RIGHTS THAT YOU HAVE

Access to Your Personal, Protected Health Information. You have the right to receive a copy and/or inspect much of the personal, protected health information that we retain on your behalf. All requests for access must be made in writing and signed by you or your representative. We will charge you a reasonable fee if you request a copy of the information. We may also charge for postage if you request a mailed copy. Patients or their legal representatives may request access to their personal, protected health information by completing the Authorization for Release of Information Form. This Form is available the Springfield Township Fire Department and will be released during normal business hours, Monday-Thursday.

Amendments to Your Personal, Protected Health Information. You have the right to request in writing that personal, protected health information that we maintain about you be amended or corrected. We are not obligated to make all requested amendments but will give each request careful consideration. All amendment requests, in order to be considered by us, must be in writing, signed by you or your representative, and must state the reasons for the amendment/correction request. If we make an amendment or correction that you request, we may also notify others who work with us and have copies of the uncorrected record if we believe that such notification is necessary. Amendment request forms may be obtained from the Springfield Township Fire Department.

Accounting for Disclosures of Your Personal, Protected Health Information. You have the right to receive an accounting of certain disclosures made by us of your personal, protected health information after April 14, 2003. Requests must be made in writing and signed by you or your representative, and will be released in a reasonable amount of time, during normal business hours, Monday-Thursday.
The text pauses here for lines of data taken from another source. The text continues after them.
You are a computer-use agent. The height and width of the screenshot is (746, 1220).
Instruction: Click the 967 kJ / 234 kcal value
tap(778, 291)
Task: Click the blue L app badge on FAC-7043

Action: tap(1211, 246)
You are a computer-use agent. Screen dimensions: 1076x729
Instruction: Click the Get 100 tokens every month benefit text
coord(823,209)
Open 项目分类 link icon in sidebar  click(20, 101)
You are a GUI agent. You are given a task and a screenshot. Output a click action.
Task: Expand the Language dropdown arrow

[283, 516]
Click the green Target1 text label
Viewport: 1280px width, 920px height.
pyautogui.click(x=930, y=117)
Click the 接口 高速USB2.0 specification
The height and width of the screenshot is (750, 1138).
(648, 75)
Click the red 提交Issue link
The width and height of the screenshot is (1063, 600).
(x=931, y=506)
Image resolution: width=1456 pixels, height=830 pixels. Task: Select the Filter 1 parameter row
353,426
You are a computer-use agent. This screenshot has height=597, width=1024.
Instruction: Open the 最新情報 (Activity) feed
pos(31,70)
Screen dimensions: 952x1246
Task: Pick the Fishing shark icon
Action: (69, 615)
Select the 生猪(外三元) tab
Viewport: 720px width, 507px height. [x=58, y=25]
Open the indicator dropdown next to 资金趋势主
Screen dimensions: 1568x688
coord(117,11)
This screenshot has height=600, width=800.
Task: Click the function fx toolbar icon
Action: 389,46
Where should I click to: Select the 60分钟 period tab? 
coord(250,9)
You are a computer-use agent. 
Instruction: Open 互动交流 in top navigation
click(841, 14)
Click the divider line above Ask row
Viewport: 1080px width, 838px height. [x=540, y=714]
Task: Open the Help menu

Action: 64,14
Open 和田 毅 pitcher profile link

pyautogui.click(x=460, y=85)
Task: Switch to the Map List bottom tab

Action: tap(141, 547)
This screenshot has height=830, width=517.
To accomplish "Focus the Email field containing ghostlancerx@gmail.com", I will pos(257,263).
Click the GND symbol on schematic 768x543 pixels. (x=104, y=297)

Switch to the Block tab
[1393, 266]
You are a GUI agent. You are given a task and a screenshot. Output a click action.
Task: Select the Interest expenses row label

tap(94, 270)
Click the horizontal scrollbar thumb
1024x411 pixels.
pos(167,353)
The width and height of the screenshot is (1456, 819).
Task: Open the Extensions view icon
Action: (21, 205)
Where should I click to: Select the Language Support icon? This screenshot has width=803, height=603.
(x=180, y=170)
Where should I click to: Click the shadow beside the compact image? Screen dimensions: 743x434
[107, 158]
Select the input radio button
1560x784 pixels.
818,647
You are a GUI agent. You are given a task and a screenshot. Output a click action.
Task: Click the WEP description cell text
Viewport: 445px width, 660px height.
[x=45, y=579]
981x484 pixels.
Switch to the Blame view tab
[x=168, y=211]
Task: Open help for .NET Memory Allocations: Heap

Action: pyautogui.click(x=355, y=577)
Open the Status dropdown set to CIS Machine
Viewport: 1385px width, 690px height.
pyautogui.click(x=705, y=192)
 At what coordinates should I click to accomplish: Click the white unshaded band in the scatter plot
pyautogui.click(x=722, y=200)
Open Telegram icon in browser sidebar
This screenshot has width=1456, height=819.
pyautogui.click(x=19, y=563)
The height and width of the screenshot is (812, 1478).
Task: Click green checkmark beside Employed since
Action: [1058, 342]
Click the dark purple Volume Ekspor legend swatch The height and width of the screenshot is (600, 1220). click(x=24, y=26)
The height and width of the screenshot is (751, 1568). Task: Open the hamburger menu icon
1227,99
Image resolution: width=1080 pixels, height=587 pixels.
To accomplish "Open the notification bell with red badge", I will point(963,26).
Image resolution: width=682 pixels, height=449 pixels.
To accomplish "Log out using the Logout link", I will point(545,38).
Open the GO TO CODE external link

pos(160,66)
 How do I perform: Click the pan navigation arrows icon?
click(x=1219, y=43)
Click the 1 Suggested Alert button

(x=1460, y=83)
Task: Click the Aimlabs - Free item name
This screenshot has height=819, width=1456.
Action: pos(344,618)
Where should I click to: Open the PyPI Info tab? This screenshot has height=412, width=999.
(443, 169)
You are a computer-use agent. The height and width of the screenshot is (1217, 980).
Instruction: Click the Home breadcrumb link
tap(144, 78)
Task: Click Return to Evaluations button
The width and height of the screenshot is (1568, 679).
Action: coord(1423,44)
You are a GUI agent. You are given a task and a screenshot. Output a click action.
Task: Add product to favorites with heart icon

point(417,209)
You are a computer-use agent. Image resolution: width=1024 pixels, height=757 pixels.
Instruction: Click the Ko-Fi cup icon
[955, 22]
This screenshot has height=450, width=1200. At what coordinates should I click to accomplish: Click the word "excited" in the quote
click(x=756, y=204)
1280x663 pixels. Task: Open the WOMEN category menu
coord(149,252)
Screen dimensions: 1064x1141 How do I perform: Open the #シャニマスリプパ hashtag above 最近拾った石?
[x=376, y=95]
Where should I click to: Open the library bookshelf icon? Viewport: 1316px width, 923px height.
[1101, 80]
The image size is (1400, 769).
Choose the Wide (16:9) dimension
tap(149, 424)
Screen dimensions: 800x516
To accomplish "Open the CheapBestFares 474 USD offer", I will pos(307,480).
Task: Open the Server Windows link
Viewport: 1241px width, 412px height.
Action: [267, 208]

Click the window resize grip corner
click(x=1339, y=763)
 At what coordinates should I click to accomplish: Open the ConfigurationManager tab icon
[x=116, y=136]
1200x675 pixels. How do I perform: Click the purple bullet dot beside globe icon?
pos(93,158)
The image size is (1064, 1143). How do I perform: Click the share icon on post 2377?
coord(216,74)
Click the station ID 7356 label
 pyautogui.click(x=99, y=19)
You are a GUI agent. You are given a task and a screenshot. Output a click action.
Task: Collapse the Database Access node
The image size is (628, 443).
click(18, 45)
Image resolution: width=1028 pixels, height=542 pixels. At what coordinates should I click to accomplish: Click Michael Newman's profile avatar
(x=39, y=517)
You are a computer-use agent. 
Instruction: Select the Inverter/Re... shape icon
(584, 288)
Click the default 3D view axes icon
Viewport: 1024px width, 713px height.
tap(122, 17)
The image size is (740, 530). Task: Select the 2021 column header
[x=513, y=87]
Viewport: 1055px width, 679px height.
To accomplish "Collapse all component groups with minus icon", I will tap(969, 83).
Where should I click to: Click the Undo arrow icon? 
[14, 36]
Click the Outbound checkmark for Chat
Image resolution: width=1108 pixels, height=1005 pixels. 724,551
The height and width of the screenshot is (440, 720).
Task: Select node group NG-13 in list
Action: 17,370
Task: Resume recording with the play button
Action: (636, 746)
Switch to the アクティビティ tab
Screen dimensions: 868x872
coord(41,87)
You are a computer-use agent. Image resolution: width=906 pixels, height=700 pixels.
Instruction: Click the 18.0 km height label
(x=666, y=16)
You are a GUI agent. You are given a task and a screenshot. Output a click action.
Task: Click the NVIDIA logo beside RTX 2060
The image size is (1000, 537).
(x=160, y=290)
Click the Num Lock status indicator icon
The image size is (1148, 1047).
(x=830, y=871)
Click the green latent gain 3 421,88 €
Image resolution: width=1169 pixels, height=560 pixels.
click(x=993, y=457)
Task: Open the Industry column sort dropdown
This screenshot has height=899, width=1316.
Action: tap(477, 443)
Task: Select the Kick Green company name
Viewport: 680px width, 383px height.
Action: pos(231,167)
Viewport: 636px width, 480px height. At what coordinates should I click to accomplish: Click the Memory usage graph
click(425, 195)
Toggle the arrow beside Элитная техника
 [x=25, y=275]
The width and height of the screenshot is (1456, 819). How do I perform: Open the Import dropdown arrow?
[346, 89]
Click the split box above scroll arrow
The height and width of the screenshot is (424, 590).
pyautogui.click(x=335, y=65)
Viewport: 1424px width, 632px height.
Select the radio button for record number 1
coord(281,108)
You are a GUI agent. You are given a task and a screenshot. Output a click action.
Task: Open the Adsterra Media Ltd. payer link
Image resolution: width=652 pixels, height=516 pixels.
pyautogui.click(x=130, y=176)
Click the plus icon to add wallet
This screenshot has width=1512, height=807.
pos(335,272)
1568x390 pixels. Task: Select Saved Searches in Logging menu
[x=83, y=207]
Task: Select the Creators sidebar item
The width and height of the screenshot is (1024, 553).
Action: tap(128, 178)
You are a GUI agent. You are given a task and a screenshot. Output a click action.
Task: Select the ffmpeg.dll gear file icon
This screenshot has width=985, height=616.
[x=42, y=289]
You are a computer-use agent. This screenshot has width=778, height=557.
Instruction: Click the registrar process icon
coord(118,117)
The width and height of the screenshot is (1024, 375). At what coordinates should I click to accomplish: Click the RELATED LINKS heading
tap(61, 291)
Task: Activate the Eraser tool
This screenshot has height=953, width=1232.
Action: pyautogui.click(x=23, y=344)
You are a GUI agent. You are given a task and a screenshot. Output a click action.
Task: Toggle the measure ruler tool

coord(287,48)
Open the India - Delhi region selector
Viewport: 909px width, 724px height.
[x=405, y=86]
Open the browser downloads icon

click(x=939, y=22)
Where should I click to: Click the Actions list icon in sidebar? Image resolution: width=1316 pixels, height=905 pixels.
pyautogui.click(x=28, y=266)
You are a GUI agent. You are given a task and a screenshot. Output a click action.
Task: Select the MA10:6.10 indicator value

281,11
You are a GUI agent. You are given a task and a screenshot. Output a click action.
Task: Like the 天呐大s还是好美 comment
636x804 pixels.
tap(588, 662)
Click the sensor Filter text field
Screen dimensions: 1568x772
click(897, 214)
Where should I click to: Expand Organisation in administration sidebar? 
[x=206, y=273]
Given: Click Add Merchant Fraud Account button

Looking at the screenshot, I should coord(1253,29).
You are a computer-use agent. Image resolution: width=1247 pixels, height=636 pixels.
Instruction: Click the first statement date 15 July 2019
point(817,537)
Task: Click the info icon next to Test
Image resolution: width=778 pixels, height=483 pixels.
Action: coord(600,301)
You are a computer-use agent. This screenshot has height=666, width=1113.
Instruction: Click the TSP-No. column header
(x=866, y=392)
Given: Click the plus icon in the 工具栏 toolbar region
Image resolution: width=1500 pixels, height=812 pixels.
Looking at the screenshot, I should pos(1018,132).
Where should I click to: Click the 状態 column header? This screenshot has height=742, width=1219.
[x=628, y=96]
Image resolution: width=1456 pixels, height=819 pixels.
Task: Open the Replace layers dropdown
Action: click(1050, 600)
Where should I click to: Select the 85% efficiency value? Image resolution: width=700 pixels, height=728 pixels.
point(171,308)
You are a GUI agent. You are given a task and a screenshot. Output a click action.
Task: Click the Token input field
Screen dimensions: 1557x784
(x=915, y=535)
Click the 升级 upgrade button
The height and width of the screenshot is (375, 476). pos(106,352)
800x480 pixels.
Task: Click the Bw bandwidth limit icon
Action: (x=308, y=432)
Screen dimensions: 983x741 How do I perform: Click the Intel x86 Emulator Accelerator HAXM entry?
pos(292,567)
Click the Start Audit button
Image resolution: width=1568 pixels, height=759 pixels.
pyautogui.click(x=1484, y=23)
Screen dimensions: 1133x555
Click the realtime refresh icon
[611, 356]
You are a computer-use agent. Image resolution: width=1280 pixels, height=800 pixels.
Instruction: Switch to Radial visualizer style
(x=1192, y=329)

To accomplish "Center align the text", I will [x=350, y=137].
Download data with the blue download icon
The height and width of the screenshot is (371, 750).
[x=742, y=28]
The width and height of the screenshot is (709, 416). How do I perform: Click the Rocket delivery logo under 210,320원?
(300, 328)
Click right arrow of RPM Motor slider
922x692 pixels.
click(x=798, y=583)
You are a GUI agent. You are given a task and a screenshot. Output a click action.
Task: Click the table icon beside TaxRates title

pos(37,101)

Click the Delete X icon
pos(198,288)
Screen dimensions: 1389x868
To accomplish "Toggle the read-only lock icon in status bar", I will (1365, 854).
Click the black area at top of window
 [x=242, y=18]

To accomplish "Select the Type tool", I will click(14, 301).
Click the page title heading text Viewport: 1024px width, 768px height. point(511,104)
Restrictions on Use and Disclosure of Your Personal, Protected Health Information. You have the right to request restrictions on certain uses and disclosures of your personal, protected health information for treatment, payment, or health care operations by contacting the Privacy Officer. We are not required to agree to your restriction request but will attempt to accommodate reasonable requests when appropriate. We retain the right to terminate an agreed-to restriction if we believe such termination is appropriate. In the event of a termination by us, we will notify you of such termination. You also have the right to terminate, in writing or orally, any agreed-to restriction by sending such termination notice to the Privacy Officer of Springfield Township Fire Department.

Complaints. If you believe your privacy rights have been violated, you can file a complaint with the Privacy Officer, Patient Liaison, or the Compliance Hotline. You may also file a complaint with the Secretary of the U.S. Department of Health and Human Services in Washington, D.C. in writing within 180 days of a perceived violation of your rights. There will be no retaliation for filing a complaint.

FOR FURTHER INFORMATION

If you have questions or need further assistance regarding this Notice, you may contact the Privacy Officer of Springfield Township Fire Department at 2454 E. Waterloo Rd. Akron, Ohio 44312, and telephone (330) 784-7210.

EFFECTIVE DATE

This Notice of Privacy Practices is effective April 14, 2003.